JustAI uses machine learning algorithms to optimize content selection in real time. Our platform tackles the exploration–exploitation tradeoff with two complementary approaches: Weighted Thompson Sampling for statistical optimization and Disjoint Linear Thompson Sampling for context-aware decisions. Together, they adaptively balance discovering new high-performing content with maximizing the impact of proven winners—at scale and in production.

Content optimization is fundamentally a multi-armed bandit problem:

  • Exploitation: Serve the best-known variant based on historical performance.
  • Exploration: Test less-proven or new variants to find future winners.
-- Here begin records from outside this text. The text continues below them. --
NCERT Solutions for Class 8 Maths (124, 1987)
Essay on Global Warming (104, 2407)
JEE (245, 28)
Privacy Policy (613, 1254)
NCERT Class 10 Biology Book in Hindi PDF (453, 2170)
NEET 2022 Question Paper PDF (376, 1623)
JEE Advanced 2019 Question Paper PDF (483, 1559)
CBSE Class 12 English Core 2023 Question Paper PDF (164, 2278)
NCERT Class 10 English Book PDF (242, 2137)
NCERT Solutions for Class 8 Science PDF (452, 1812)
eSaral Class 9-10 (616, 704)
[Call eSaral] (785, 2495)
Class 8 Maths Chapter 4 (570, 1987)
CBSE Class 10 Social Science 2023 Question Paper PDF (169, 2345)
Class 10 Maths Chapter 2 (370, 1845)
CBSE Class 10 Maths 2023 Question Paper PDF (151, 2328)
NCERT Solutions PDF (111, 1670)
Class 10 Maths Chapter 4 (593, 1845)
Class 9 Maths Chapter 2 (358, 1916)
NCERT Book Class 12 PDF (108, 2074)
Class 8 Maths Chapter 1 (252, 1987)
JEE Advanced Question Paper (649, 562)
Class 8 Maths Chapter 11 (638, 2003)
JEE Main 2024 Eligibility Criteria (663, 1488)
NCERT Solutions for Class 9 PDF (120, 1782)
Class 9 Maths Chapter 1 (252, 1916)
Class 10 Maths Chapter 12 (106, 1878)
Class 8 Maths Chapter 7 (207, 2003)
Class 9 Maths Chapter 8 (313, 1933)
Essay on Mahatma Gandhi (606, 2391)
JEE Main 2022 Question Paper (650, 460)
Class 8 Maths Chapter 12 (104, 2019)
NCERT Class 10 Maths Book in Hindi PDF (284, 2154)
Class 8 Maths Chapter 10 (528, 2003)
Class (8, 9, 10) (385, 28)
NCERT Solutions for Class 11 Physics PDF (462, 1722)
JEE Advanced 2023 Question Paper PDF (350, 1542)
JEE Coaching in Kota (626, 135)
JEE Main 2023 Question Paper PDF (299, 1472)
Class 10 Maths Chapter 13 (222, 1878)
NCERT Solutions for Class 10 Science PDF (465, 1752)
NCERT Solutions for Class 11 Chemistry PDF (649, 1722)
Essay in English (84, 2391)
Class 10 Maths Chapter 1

Traditional A/B testing fixes traffic splits and requires long test periods, slowing down learning and missing short-term opportunities. Bandit algorithms continuously reallocate traffic based on live performance data, automatically adapting as conditions change.

The challenge intensifies when:

  • Cold Starts: New variants have no history.
  • Context Sensitivity: A winning subject line for enterprise customers may underperform for SMBs.
  • Temporal Dynamics: User preferences shift over time.

Our Weighted Thompson Sampling Scorer models each variant’s conversion rate using Bayesian inference.

How it works:

  • Beta Distribution Modeling: Successes and failures feed a Beta(α, β) distribution.
  • Optional Bias Correction: Median-based adjustments normalize across variants.
  • Multi-Metric Weighting: Combine open rates, click rates, and more into a single score.
  • Graceful Degradation: Neutral priors handle sparse data without skew.

Enabled by default, but best for campaigns with known segments.

Our Disjoint Linear Thompson Sampling Scorer is a contextual bandit that learns how user and request features affect performance.

How it works:

  • Feature Hashing: Compress request attributes into a high dimensional vector.
  • Per-Variant Linear Models: Reward ≈ θᵀx + noise.
  • Bayesian Updates: Maintain uncertainty with normal-inverse-gamma priors.
  • Contextual Scoring: Sample θ from the posterior, score = θᵀx.

Benefits:

  • Automatic Segmentation: Learns that different audiences prefer different content.

Best for campaigns with high cardinality ranking features and no upfront segmentation.